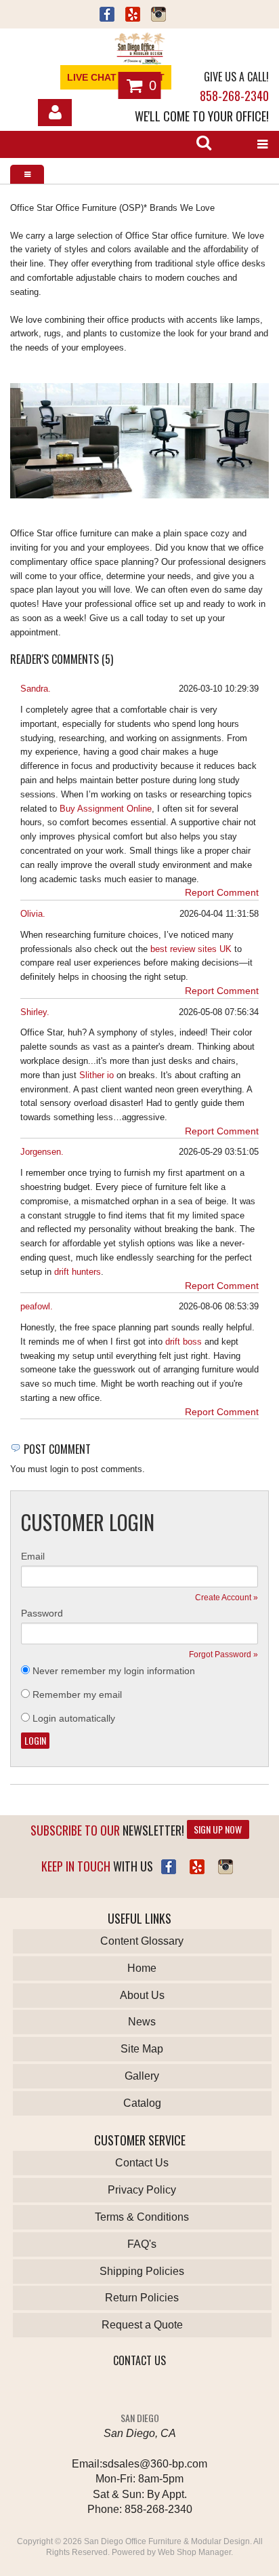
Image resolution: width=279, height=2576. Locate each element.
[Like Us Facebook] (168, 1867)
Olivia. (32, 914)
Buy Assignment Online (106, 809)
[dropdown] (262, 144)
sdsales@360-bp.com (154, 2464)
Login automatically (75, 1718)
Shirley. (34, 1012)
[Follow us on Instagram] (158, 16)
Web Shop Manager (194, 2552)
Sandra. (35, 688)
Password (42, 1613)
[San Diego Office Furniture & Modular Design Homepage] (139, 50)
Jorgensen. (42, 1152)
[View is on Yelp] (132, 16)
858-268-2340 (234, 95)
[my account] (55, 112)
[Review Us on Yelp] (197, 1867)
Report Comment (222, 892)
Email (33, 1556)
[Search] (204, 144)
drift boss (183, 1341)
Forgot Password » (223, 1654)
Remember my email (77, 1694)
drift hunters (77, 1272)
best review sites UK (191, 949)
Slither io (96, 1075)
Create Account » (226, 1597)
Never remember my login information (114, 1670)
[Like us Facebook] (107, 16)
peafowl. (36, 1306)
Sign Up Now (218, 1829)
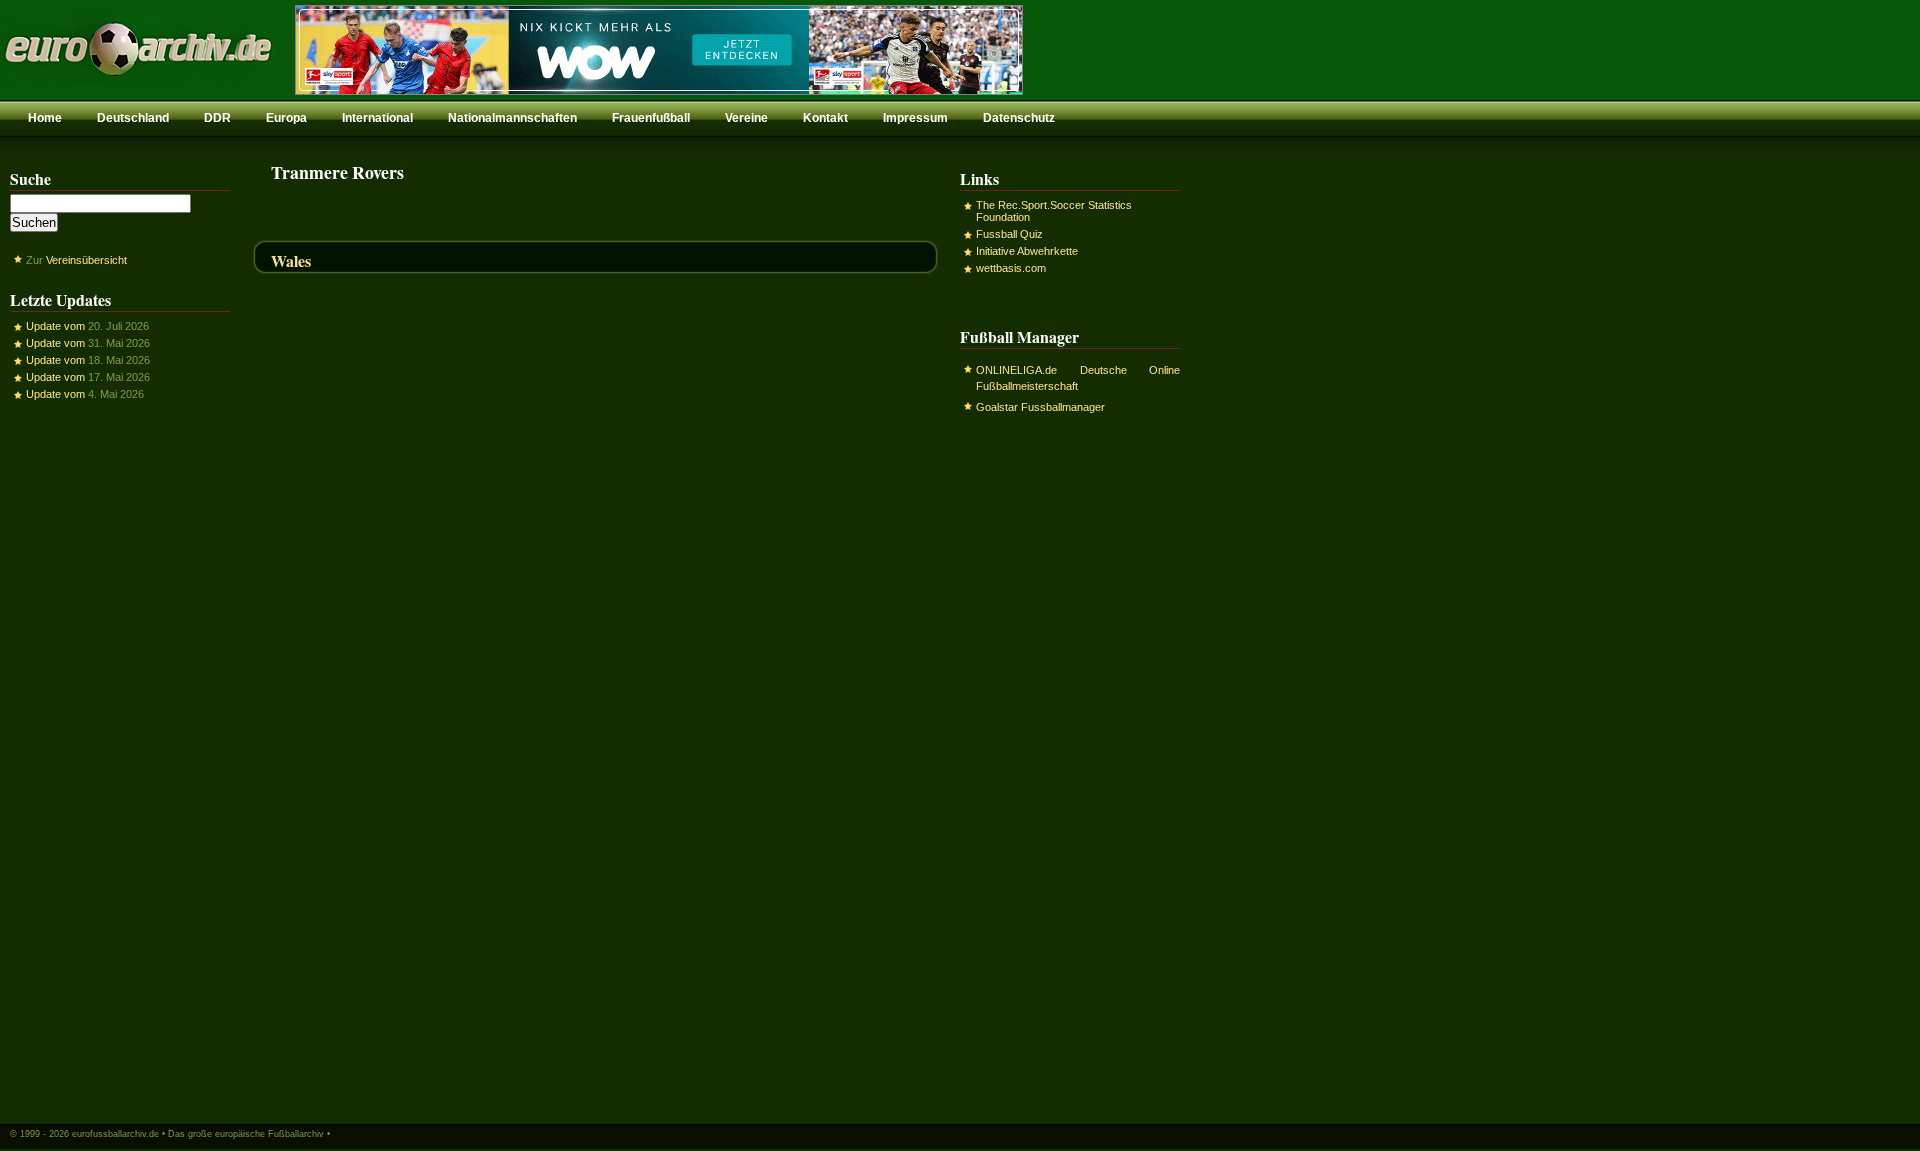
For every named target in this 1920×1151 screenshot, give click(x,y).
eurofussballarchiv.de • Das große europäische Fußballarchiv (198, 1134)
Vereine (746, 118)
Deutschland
────────────────────────────────────────
Problem to solve: Your output must reproduce the material above in full, with no pictures.

Reply:
Image resolution: width=279, height=2576. Locate each element.
[Like Us Facebook] (168, 1867)
Olivia. (32, 914)
Buy Assignment Online (106, 809)
[dropdown] (262, 144)
sdsales@360-bp.com (154, 2464)
Login automatically (75, 1718)
Shirley. (34, 1012)
[Follow us on Instagram] (158, 16)
Web Shop Manager (194, 2552)
Sandra. (35, 688)
Password (42, 1613)
[San Diego Office Furniture & Modular Design Homepage] (139, 50)
Jorgensen. (42, 1152)
[View is on Yelp] (132, 16)
858-268-2340 (234, 95)
[my account] (55, 112)
[Review Us on Yelp] (197, 1867)
Report Comment (222, 892)
Email (33, 1556)
[Search] (204, 144)
drift boss (183, 1341)
Forgot Password » (223, 1654)
Remember my email (77, 1694)
drift hunters (77, 1272)
best review sites UK (191, 949)
Slither io (96, 1075)
Create Account » (226, 1597)
Never remember my login information (114, 1670)
[Like us Facebook] (107, 16)
peafowl. (36, 1306)
Sign Up Now (218, 1829)
For every named target in this 1920×1151 screenshot, give click(x,y).
eurofussballarchiv.de • Das große europäische Fußballarchiv (198, 1134)
Vereine (746, 118)
Deutschland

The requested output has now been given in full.